> WORK ORDER
Please repeat only the stretch of records running from the first line through the line that contains "[Follow on Instagram] (123, 2052)".

> RAW DATA
________
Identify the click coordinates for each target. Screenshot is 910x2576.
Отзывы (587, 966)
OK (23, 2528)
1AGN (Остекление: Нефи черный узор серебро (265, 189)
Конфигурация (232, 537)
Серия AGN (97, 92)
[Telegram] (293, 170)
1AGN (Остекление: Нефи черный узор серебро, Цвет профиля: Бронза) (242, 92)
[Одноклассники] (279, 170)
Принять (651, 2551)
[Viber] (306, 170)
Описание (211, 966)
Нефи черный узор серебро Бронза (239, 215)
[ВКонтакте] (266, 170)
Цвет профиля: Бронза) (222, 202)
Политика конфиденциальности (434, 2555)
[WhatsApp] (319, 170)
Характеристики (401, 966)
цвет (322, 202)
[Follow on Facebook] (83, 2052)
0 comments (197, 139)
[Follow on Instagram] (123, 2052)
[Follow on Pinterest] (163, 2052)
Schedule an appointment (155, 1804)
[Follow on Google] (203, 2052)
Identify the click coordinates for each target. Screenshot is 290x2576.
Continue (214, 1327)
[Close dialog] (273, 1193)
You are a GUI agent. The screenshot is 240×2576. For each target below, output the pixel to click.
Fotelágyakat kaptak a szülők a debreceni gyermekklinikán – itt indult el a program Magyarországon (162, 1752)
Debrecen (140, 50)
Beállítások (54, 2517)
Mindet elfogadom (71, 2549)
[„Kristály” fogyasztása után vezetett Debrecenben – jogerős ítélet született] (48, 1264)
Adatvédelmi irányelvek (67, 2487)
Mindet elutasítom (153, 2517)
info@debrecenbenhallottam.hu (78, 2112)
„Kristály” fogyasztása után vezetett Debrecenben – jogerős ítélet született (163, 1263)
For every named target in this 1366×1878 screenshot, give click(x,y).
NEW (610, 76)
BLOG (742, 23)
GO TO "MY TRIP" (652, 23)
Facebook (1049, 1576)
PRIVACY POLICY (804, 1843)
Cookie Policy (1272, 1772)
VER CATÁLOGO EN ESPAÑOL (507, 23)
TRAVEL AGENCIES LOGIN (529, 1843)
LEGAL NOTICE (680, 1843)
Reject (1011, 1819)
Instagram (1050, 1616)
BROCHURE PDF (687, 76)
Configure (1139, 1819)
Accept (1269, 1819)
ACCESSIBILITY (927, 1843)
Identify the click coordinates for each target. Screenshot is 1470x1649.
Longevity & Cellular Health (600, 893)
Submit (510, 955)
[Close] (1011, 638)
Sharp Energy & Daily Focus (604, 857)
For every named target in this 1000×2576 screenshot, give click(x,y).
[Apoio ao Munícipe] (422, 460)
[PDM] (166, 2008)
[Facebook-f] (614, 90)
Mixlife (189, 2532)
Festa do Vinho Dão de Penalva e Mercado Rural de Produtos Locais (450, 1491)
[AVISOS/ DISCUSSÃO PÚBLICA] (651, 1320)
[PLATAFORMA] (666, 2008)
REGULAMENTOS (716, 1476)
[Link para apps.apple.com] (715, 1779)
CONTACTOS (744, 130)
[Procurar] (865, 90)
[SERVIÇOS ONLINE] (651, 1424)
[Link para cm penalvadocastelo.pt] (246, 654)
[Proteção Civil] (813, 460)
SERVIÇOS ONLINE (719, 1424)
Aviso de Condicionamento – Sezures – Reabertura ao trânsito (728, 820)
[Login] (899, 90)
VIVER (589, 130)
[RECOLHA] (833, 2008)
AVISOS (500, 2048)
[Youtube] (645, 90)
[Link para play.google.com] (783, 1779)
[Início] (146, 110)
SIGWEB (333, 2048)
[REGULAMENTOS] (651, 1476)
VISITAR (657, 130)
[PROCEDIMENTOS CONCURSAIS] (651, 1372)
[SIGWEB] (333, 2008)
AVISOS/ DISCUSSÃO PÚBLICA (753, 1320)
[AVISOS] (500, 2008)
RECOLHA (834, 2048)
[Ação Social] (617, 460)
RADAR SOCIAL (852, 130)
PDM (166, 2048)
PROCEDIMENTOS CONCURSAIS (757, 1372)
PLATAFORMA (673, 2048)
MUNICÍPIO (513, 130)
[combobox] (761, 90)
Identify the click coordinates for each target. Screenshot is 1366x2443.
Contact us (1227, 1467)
________
> RESULT OF THIS EXERCISE
Identify the click coordinates for each target. Screenshot is 910x2576.
Отзывы (587, 966)
OK (23, 2528)
1AGN (Остекление: Нефи черный узор серебро (265, 189)
Конфигурация (232, 537)
Серия AGN (97, 92)
[Telegram] (293, 170)
1AGN (Остекление: Нефи черный узор серебро, Цвет профиля: Бронза) (242, 92)
[Одноклассники] (279, 170)
Принять (651, 2551)
[Viber] (306, 170)
Описание (211, 966)
Нефи черный узор серебро Бронза (239, 215)
[ВКонтакте] (266, 170)
Цвет профиля: Бронза) (222, 202)
Политика конфиденциальности (434, 2555)
[WhatsApp] (319, 170)
Характеристики (401, 966)
цвет (322, 202)
[Follow on Facebook] (83, 2052)
0 comments (197, 139)
[Follow on Instagram] (123, 2052)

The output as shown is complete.